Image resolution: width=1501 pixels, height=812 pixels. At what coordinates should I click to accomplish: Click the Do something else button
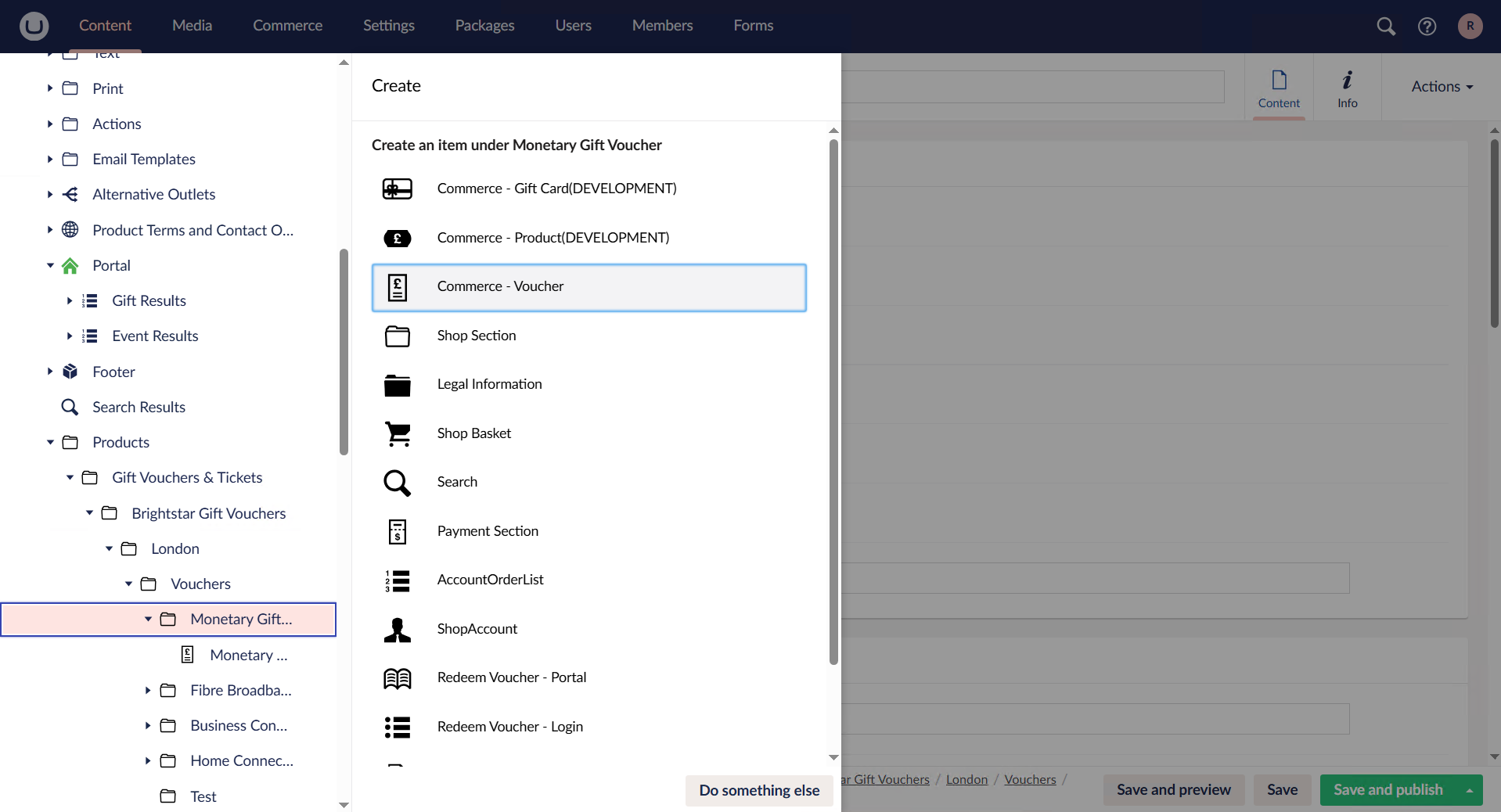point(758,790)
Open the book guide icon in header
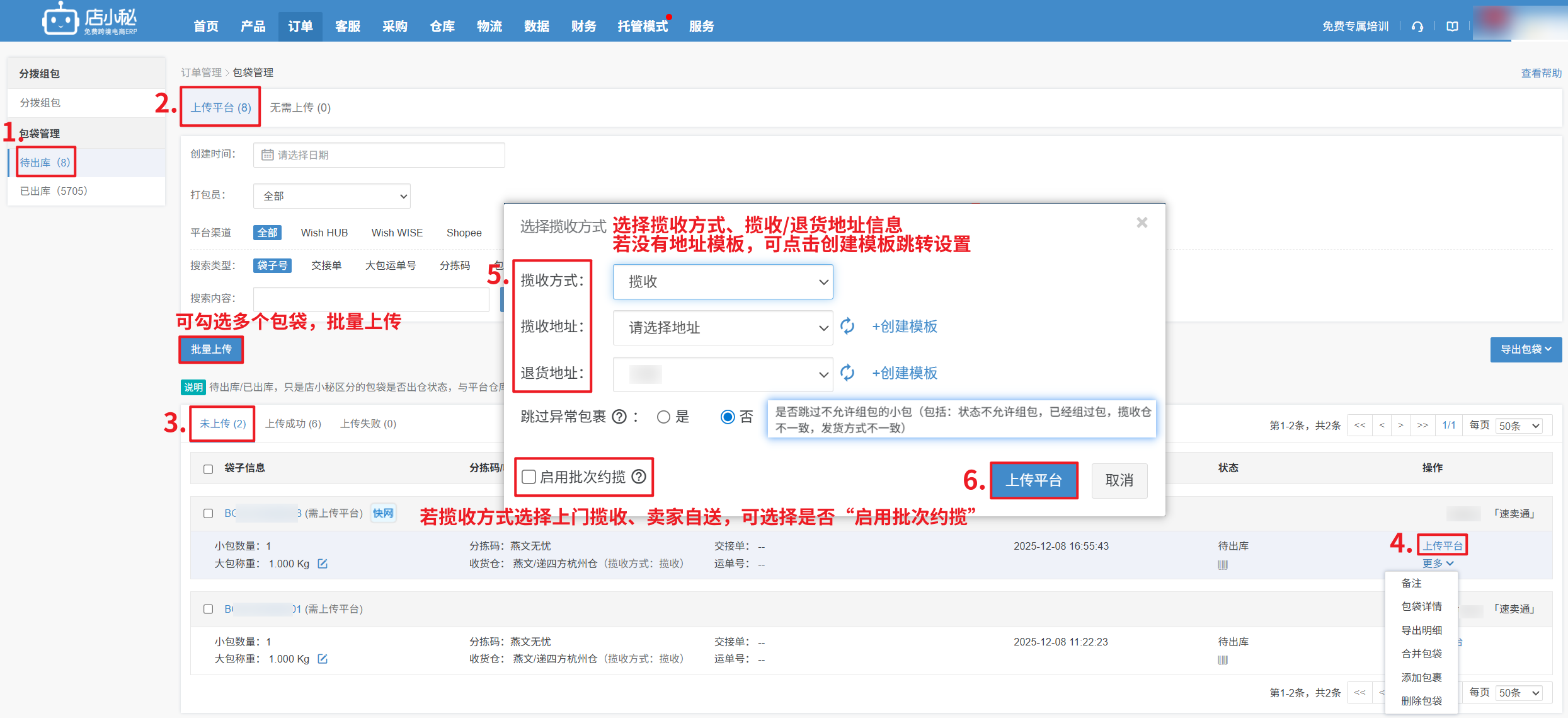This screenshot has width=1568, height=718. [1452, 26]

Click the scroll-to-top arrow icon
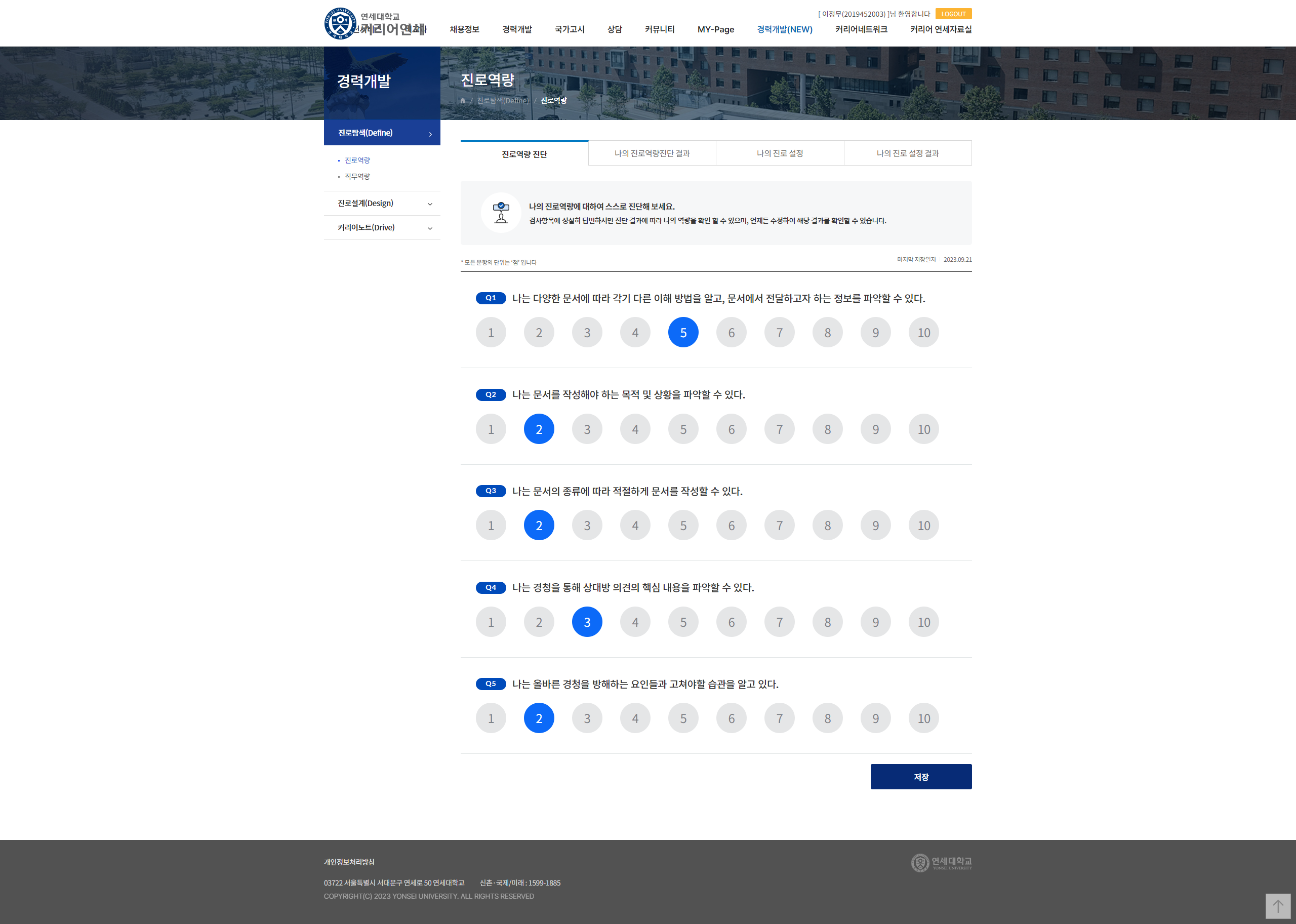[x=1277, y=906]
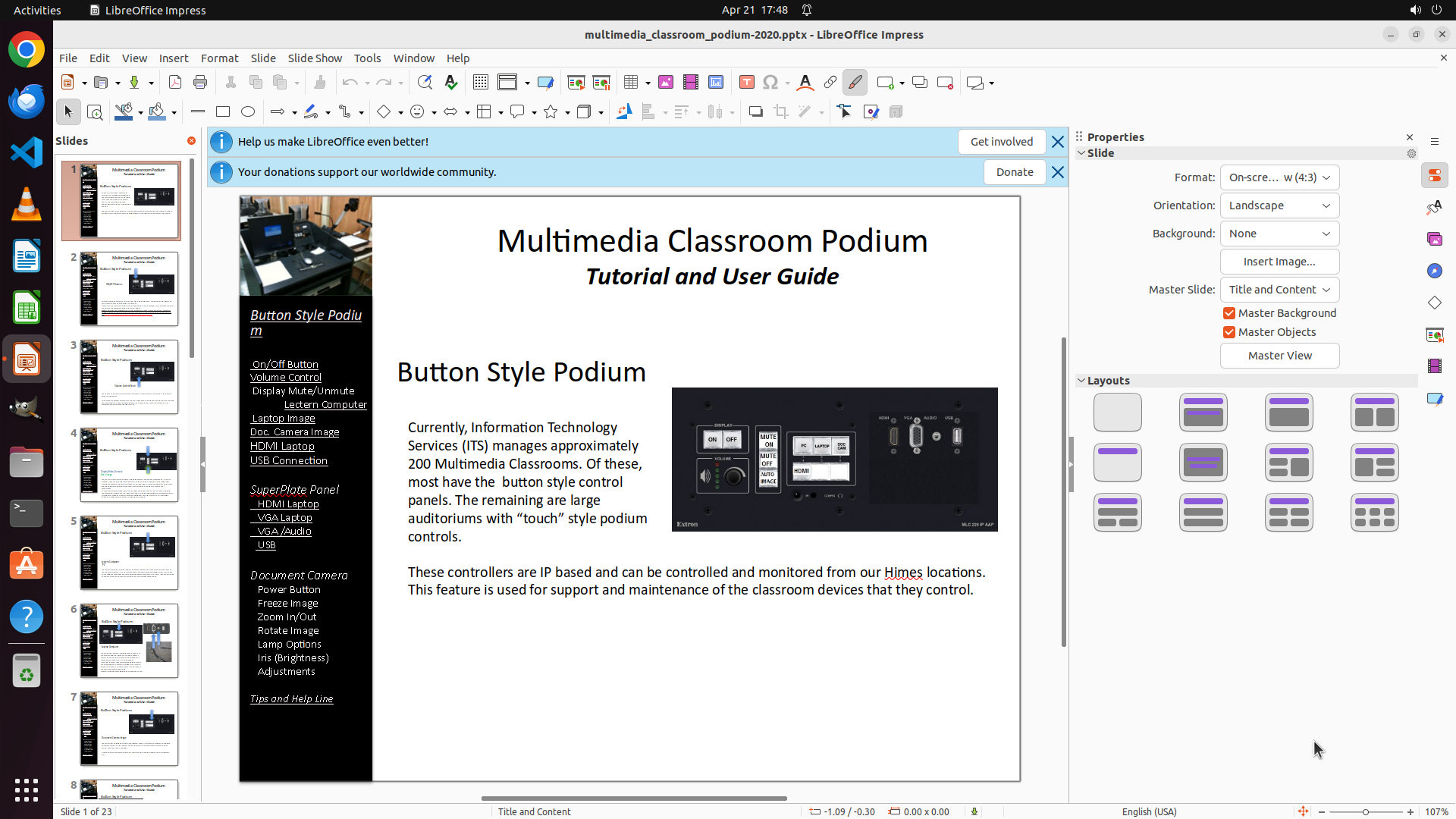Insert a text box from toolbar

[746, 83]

Task to complete:
Nothing but the lines from the line containing "Open the book guide icon in header" through the end of the data, both ends included, is to be reproduced, exactly as written and without the pictures.

Expected output:
Open the book guide icon in header
This screenshot has width=1568, height=718. [1452, 26]

Click the scroll-to-top arrow icon
[x=1277, y=906]
Insert a text box from toolbar

[746, 83]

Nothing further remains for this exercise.